Taking a deep breath, I grabbed my things, kissed my mom on the cheek, and left. "I'm heading to campus before I have to be in at work at 5. See you later, mom. Love you."

Right as I got into the car, I got a text from Aleki Bruin, one of the kids from the youth group at my church.

 

From Aleki 2:07pm

*Hey Sage, I need some prayer, I found out some bad news about my dad.*

 

From Me 2:10pm

*Sure, what happened? You need me to stop by before work?*

 

From Aleki 2:12pm

*No, that's fine. But dad and K.D went to the hospital and dad has terminal cancer. They said he has 6 months left to live.*

 

From Me 2:15pm

*Oh honey, I'm so sorry. But you know, all you have to do is pray. If God wants him home, then he'll go home, but if God wants him to live, then he will. Keep me posted, okay?*

 

From Aleki 2:20pm

*Thanks, Sage. And I will.*

 

Feeling heavily burdened, I sat in my car and prayed. I prayed for Aleki, for his father, his family, the illness to leave, and for God to do what He wills.

By the time I said amen, it was 3:40. My heart skipped a beat and I went on my way to campus.. I realized that I had forgotten my uniform in my dorm room, so I had to run and get it.

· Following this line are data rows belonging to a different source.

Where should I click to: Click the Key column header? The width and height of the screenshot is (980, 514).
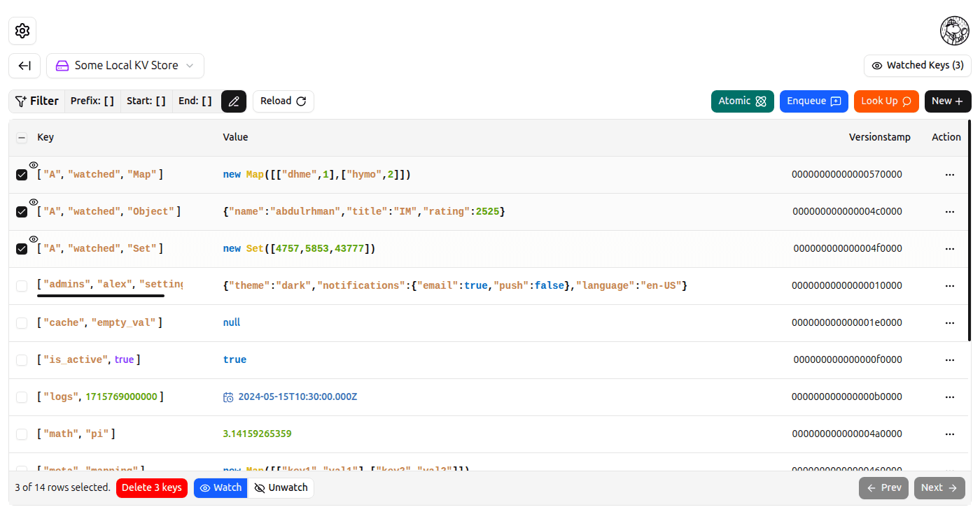click(x=46, y=138)
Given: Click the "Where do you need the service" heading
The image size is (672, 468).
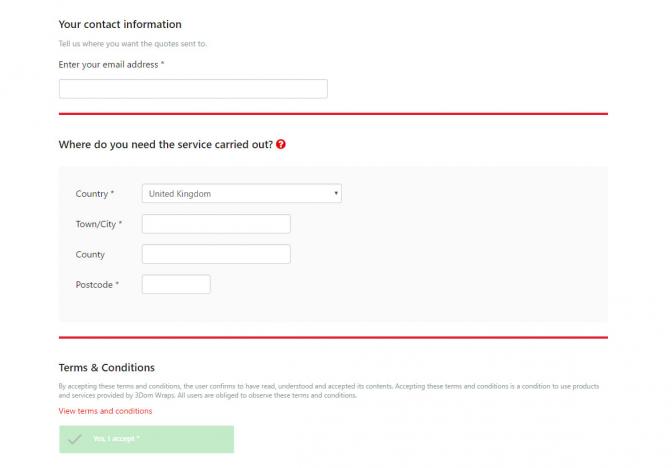Looking at the screenshot, I should click(x=165, y=144).
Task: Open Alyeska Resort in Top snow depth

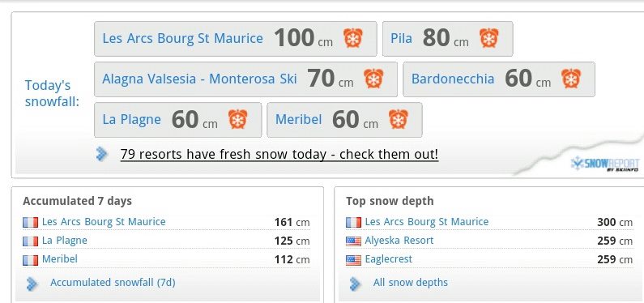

I guess the universe was against me because when I got to the campus and went to grab my key to my dorm, It wasn't there. That's when I remembered that I had left my key in my book bag, which was sitting on my bed. Oh dear Lord, please let Tammy be in our room.. Running up, I let out a breath of relief that our door was open and Tammy was there.

I grabbed my things and rushed into the bathroom to change, and then rushed back to my car. Again, my luck was iffy, because when I got to the common room, I ran into someone and fell on my rump. Looking up, the apology died on my lips and I groaned internally.

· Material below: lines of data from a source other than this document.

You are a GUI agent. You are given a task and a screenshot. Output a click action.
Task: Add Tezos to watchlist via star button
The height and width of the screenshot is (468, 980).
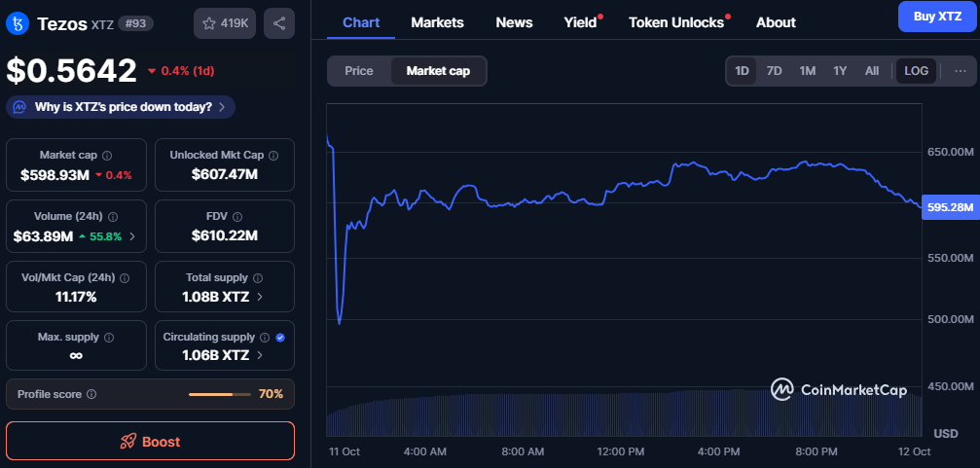[225, 23]
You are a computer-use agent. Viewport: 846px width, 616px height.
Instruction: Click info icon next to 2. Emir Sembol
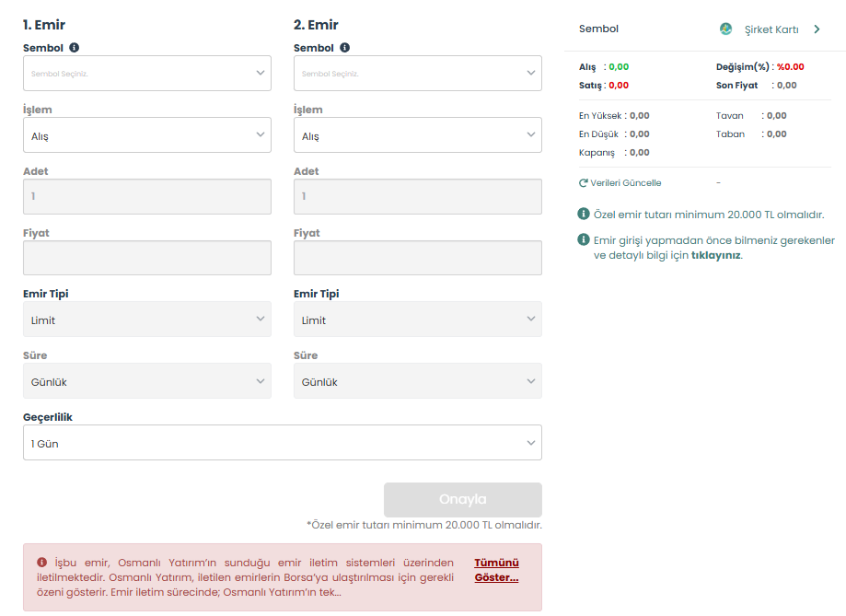[345, 48]
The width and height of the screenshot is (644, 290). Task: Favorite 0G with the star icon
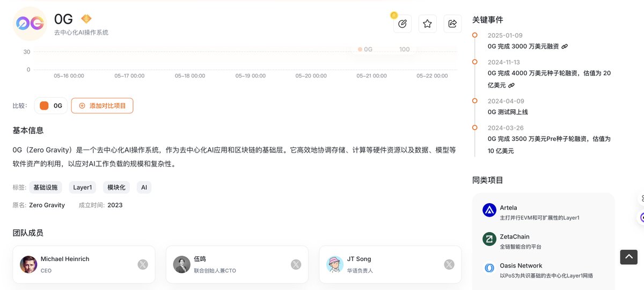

"Watch where you're going, pipsqueak, or next time I'll get rude." I gritted my teeth as he kicked my book bag and walked away. Give me patience, Father, please just help me to mind my tongue and my actions. I stood up and dusted myself off before checking the time. 4:50. And I was still 20 minutes from work.. Great.

Getting back into my car, I went on my way to work, praying I wouldn't run into him again anytime soon.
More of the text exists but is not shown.